**ENTRIES SUPPLIED**
========

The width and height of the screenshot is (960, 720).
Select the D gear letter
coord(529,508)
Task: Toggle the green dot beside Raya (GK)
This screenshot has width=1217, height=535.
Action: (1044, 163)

========

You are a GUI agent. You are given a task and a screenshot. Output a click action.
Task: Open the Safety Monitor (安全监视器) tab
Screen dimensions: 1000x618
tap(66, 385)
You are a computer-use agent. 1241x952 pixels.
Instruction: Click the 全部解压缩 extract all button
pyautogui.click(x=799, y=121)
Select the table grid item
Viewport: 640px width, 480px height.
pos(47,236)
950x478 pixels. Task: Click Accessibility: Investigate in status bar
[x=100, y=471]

========

**WHAT THE TASK ASKS**
Copy every line from the records above that contains the string "agent".

**ANSWER TO THIS PROBLEM**
You are a GUI agent. You are given a task and a screenshot. Output a click action.
You are a computer-use agent. 1241x952 pixels.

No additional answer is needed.